Somos inmortales.
No somos eternos como Dios, sino que somos sempiternos, es decir, hemos comenzado a existir, pero ya no dejaremos de existir jamás, porque lo que Dios crea, no lo destruye, y ya sea que vayamos al Cielo o al Infierno, permaneceremos allí para siempre, por los siglos de los siglos. O como también se dice: “Mientras Dios sea Dios”. ¡Terrible palabra! Gozosa si vamos al Cielo, pero tremenda de un horror imposible de imaginar, si es que vamos al Infierno.
Y está en nosotros el decidir adónde queremos ir, y poner los medios para alcanzarlo.

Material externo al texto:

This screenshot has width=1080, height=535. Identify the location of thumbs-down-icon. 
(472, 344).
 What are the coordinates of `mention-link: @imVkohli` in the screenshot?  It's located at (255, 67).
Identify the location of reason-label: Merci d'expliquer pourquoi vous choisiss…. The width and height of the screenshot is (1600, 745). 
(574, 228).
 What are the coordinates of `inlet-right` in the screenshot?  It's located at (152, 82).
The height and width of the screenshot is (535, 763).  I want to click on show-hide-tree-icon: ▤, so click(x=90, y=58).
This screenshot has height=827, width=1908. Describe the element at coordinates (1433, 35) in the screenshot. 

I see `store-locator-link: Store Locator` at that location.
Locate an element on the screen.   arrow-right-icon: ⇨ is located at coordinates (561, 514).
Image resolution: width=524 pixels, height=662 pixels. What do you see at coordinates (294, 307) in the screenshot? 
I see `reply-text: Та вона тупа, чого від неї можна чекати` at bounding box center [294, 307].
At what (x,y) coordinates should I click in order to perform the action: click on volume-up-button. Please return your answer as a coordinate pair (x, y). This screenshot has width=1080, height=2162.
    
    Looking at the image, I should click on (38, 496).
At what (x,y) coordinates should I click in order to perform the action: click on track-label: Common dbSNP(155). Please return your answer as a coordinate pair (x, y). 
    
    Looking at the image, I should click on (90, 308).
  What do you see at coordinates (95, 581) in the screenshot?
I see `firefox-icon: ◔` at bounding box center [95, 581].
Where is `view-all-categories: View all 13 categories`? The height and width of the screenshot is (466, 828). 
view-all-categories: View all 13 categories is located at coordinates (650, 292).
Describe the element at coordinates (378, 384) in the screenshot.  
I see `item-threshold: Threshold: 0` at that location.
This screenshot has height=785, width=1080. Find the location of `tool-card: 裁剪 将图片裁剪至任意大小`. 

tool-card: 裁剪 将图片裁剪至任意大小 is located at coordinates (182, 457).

Tenemos que cumplir los Diez Mandamientos, sabiendo que si no lo hacemos, ponemos en peligro nuestra salvación eterna.
Por eso dice San Pablo que quien sea cuerdo, que se vuelva loco, porque esto de pensar en la eternidad es para volverse un poco loco, ya que da vértigo el pensar en ella.
Dice San Agustín: “Dios te ha creado sin ti, pero no te salvará sin ti”. Es decir que Dios no nos ha pedido nuestro consentimiento para traernos de la nada a la existencia, y en un acto de infinito amor ha creado nuestra alma y la ha infundido en un cuerpo, en el momento de nuestra concepción, por nuestros padres. Pero desde ese momento ya no dejaremos de existir, y depende de nosotros el destino que nos forjemos.
Ya estamos embarcados en esta aventura de la existencia y no podemos mirar para otro lado porque cada uno de nosotros es el actor principal de su propia película, y depende de nosotros que ella tenga un final feliz.